**Work to do:**
**A.** In the passage on common sunflower and cotton-lint yield, what r² value was found between relative lint yield and weed density?
**B.** Carry on the passage about common sunflower and cotton-lint yield from its final sentence.

[start of Supplied text]

Using the data published by Charles et al. (Reference Charles, Sindel, Cowie and Knox2019b), we tested the relationships between relative cotton-lint yield and weed (common sunflower) biomass, height, and density. There were strong associations between the relative lint yield and weed biomass (r 2 = 0.69), and height (r 2 = 0.68), with weed biomass being the stronger relationship (Figure 1), but no apparent relationship with weed density (r 2 = 0.02).
Figure 1. The influence of common sunflower (A) biomass, and (B) plant height on relative cotton-lint yield. Parameters of the models are as follows: y is the relative crop yield; B is the above-ground weed biomass; and H is the weed height. Data points for the relationships are treatment means.
We tested the fit of weed density, height, and biomass on the dynamic relationships defining the CPWC for common sunflower using the data published by Charles et al. (Reference Charles, Sindel, Cowie and Knox2019b) and found the fit of both the CTWR and CWFP relationships was most improved by substituting weed biomass for weed density (Figure 2). The CPWC defined by these curves extended from 21 GDD to 1,244 GDD for 10 g weed m−2 when a 1% weed control threshold was applied, and for the full season (2 GDD to picking) with 2.5 kg weed m−2, the maximum dry aboveground biomass of common sunflower reported by Charles et al. (Reference Charles, Sindel, Cowie and Knox2019b). Our model shows that the presence of 1.09 kg m−2 or more of weeds at any stage during the season (4 GDD to 1,600 GDD) reduced the cotton-lint yield by more than the 1% threshold.

[end of Supplied text]
[start of Dataset]

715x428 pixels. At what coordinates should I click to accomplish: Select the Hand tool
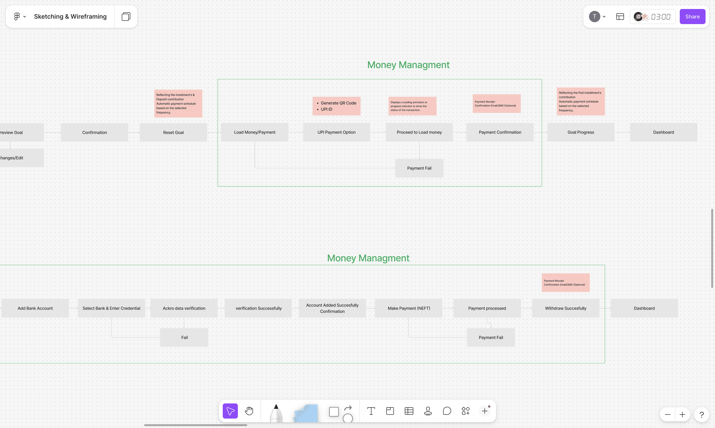[x=249, y=411]
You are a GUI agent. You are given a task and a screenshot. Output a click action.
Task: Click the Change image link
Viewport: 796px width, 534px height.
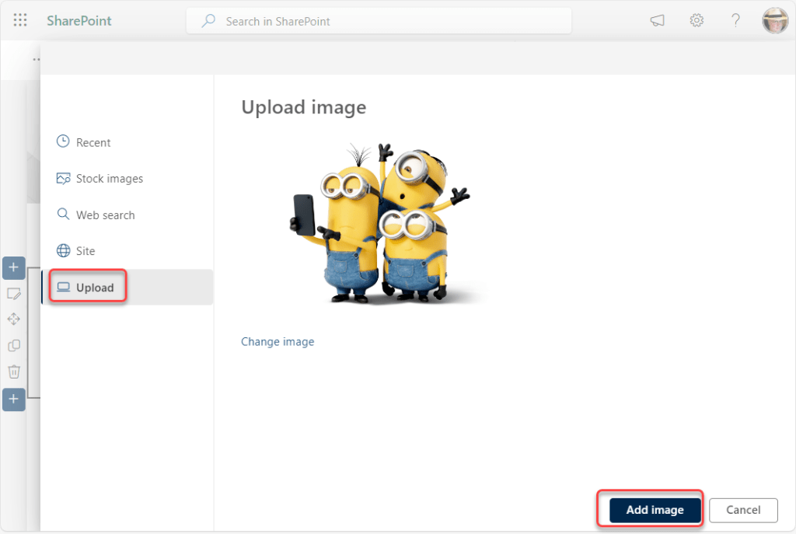coord(278,342)
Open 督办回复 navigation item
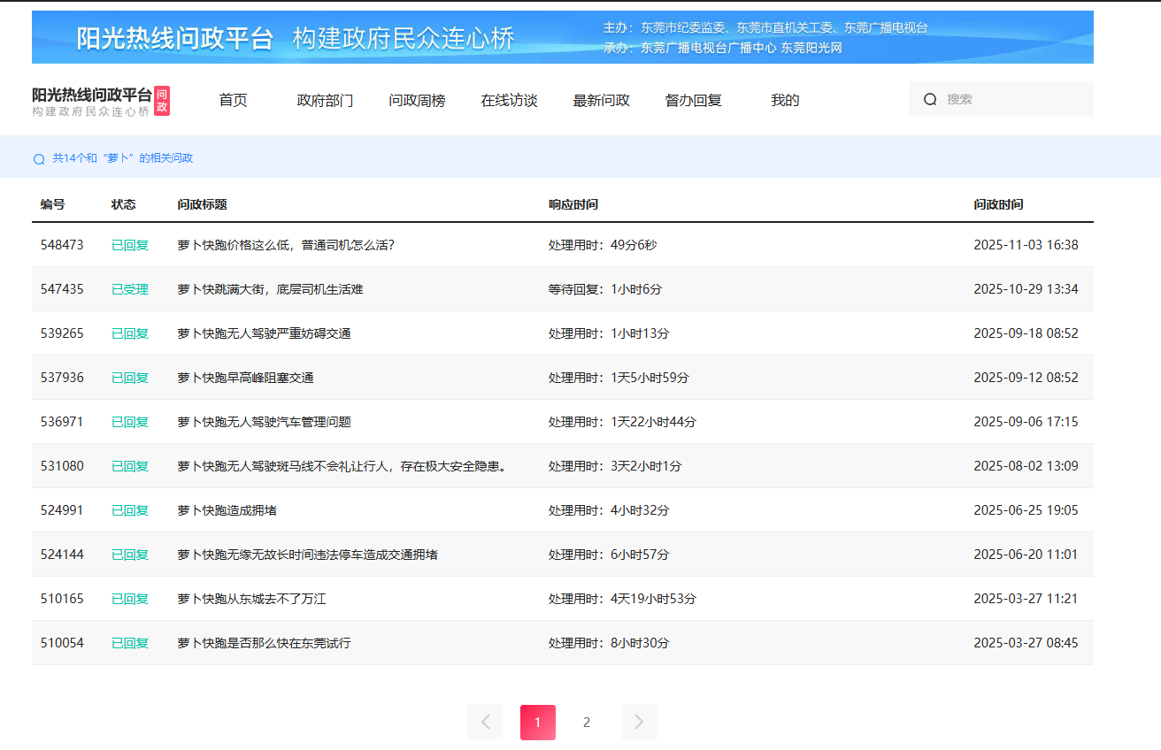Viewport: 1161px width, 750px height. point(693,101)
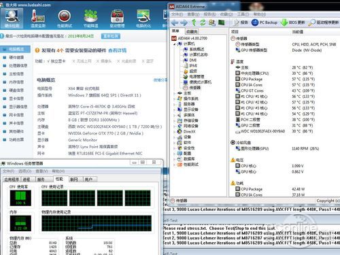
Task: Open 性能测试 benchmark icon in Ludashi toolbar
Action: (65, 18)
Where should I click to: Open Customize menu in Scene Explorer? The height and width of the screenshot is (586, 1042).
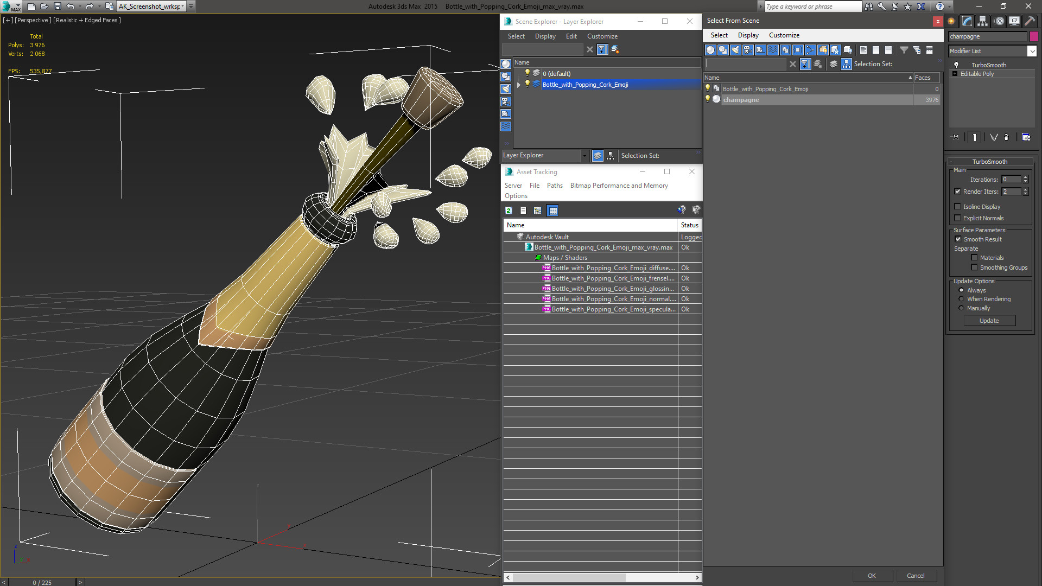(x=602, y=36)
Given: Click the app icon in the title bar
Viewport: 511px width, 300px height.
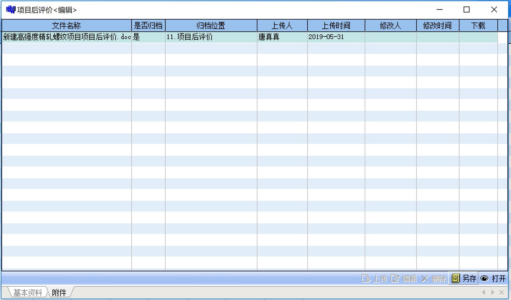Looking at the screenshot, I should click(11, 10).
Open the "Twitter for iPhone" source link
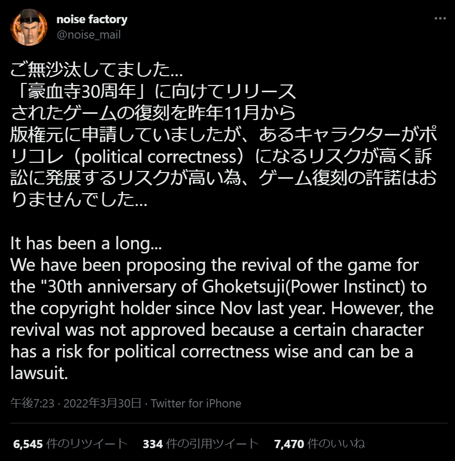The height and width of the screenshot is (461, 455). click(x=196, y=403)
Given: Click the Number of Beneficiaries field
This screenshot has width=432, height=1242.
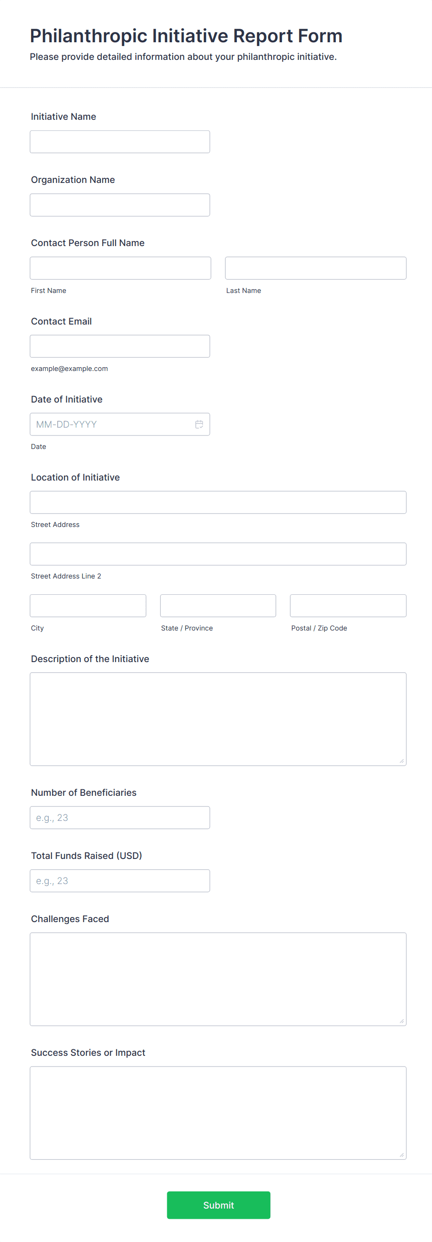Looking at the screenshot, I should 120,818.
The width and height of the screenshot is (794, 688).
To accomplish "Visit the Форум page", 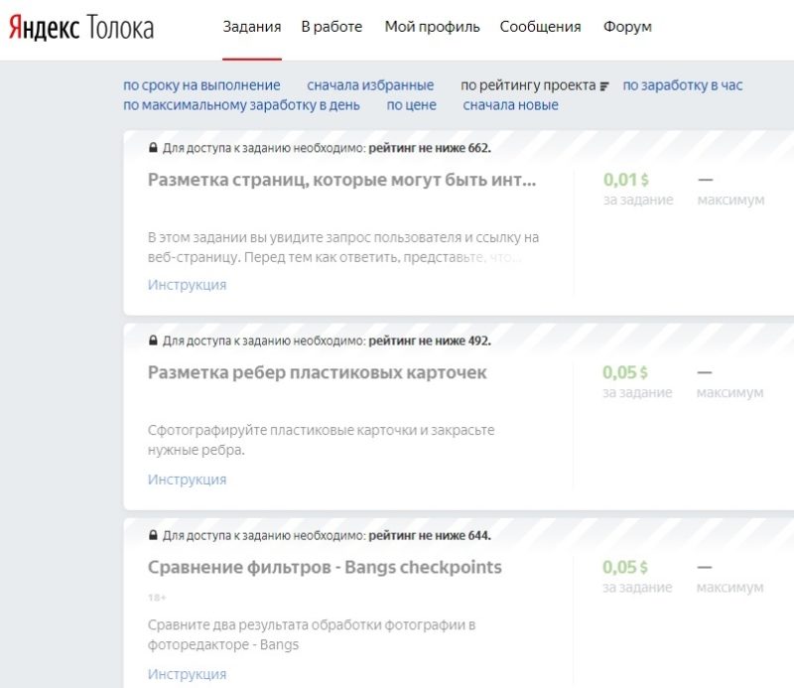I will point(627,27).
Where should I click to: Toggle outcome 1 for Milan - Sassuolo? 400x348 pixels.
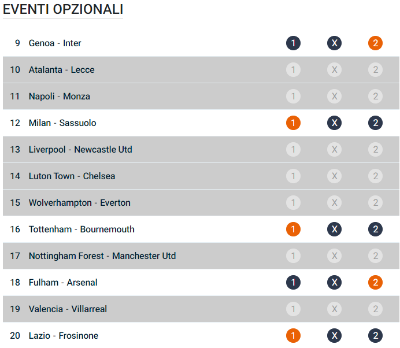pyautogui.click(x=293, y=123)
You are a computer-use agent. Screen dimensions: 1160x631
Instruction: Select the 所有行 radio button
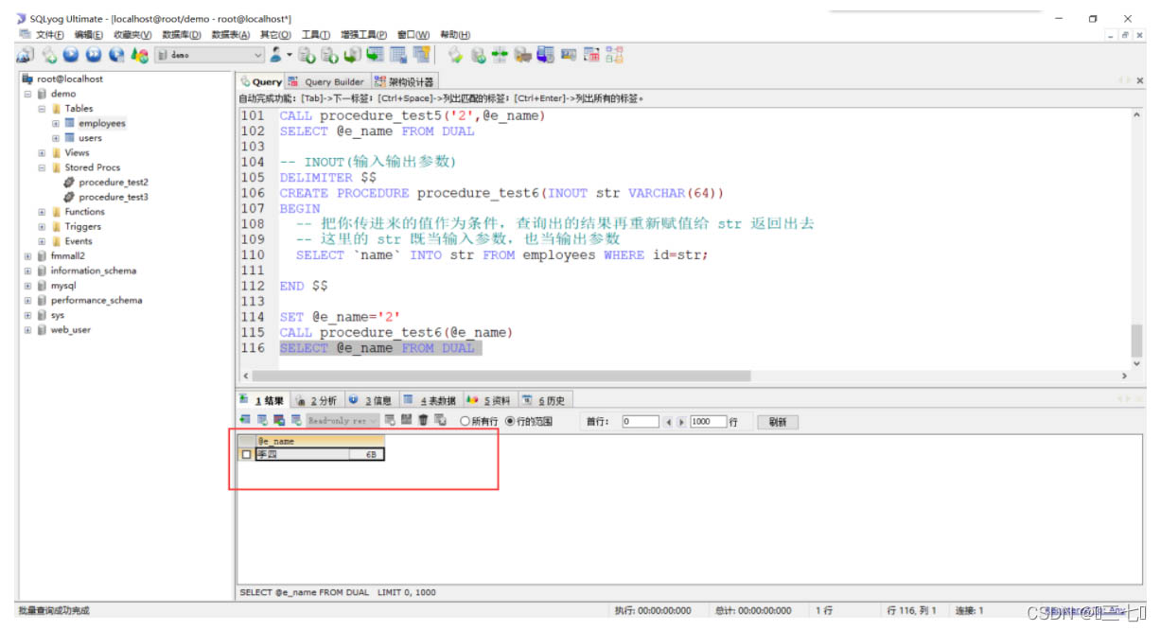click(465, 422)
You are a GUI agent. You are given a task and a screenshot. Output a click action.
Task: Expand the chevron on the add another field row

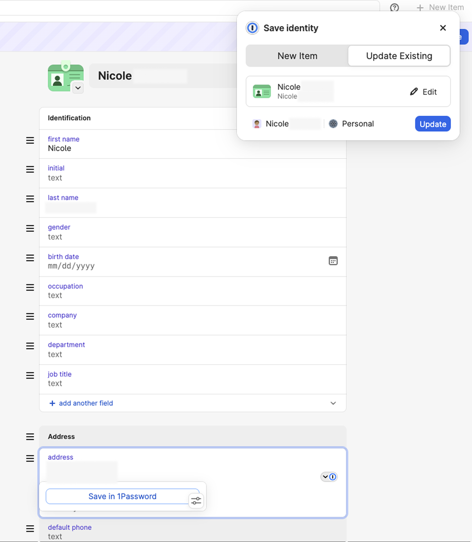pyautogui.click(x=333, y=403)
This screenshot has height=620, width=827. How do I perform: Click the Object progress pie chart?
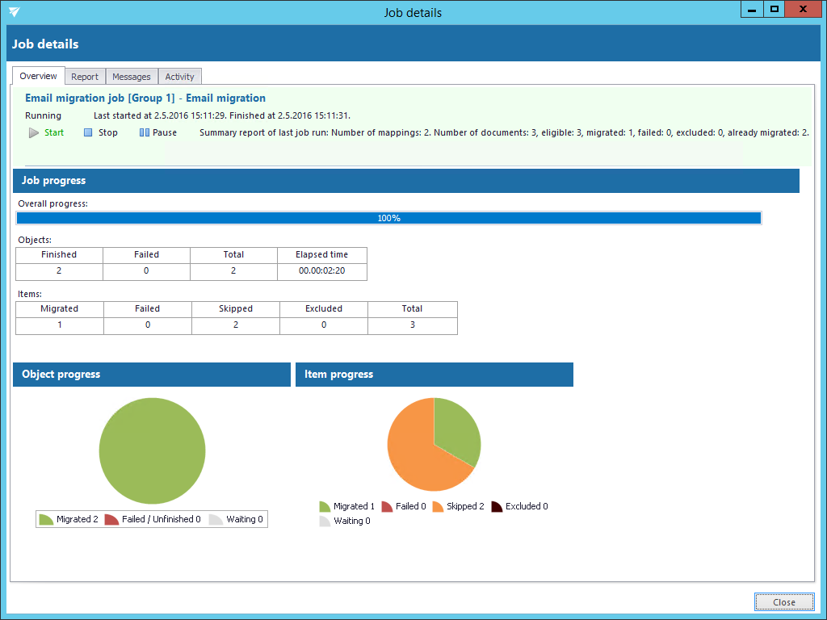152,451
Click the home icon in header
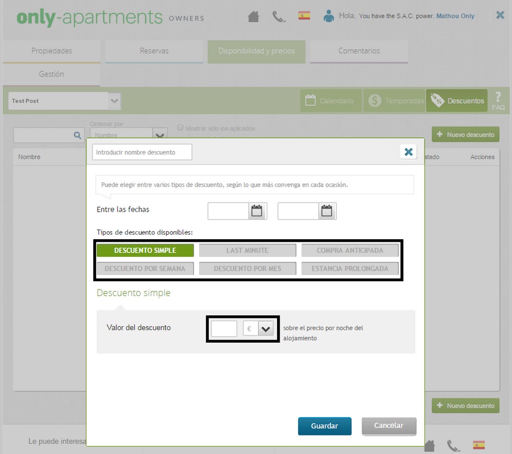Viewport: 512px width, 454px height. pos(253,16)
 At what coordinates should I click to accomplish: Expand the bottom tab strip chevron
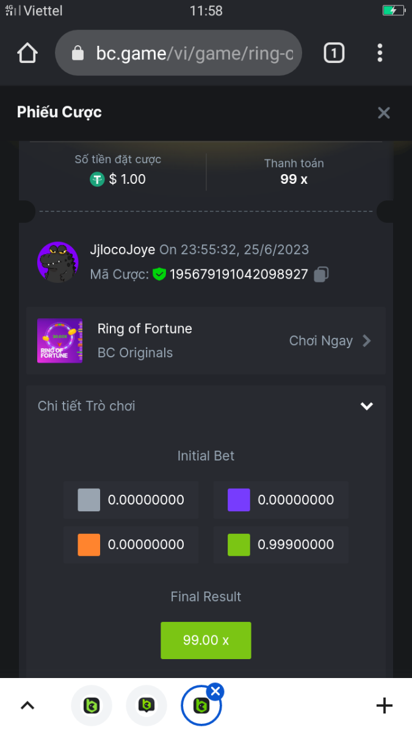pyautogui.click(x=27, y=706)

[end of Dataset]

**Per-task outputs:**
**A.** 0.02

**B.**
Figure 2. The critical period for weed control (CPWC) for common sunflower competing with cotton. The CPWC is defined by the intersection of the CTWR (green lines), and CWFP (blue lines), with a 1% yield-reduction threshold (horizontal dashed line). The derived relationships for common sunflower biomass of 10, 200, 500, 1,000, and 2,500 kg m−2 are presented as examples. Parameters of the curves are as follows: y is the relative lint yield; T is the cumulative degree days since planting; and B is the aboveground weed biomass. Data points for the relationships are treatment means. The horizontal solid line indicates the weed-free yield. The limits of the derived CPWC curves for 10 and 2,500 g m−2 are shown by the vertical dashed red lines and bracketed values. Points of minimum yield loss for 10 and 2,500 g m−2 are indicated by the dashed purple lines and bracketed values. CTWR, critical time for weed removal; CWFP, critical weed-free period.
This model, based on weed biomass, is both a statistical and practical improvement over the original CPWC model based on weed density (Charles et al. Reference Charles, Sindel, Cowie and Knox2019b) because it includes a measure of weed size (biomass), allowing for variation in the size and the growth rate of the weeds, and allowing for the possibility that the model might be more widely applied to a range of weed species and types, with similar morphologic traits. This possibility of developing a multispecies competition model was proposed by Charles et al. (Reference Charles, Sindel, Cowie and Knox2019a), who developed a simple model relating cotton-lint yield loss to a combination of weed height and weed biomass for three very different mimic weed species: common sunflower; mungbean; and Japanese millet.
Developing Dynamic Models for the Mimic Grass Weed Japanese Millet
A dynamic relationship defining the critical period for weed control for Japanese millet, a mimic grass weed, in high-yielding cotton was developed by Charles et al. (Reference Charles, Sindel, Cowie and Knox2020b) using weed density and the duration of weed competition as descriptors in the models. Using these data, we tested the relationships between the relative lint yield and weed biomass, height, and density, with the data averaged over the remaining factors. The results mirrored the earlier findings with common sunflower, with lint yield associated with weed biomass (r 2 = 0.46) and weed height (r 2 = 0.4; Figure 3), but poorly related to weed density (r 2 = 0.04).
Figure 3. Reduction in cotton-lint yield with increasing Japanese millet (A) biomass and (B) height. Parameters of the models are as follows: y is the relative crop yield; B is the aboveground weed biomass; and H is the weed height. Data points for the relationships are treatment means.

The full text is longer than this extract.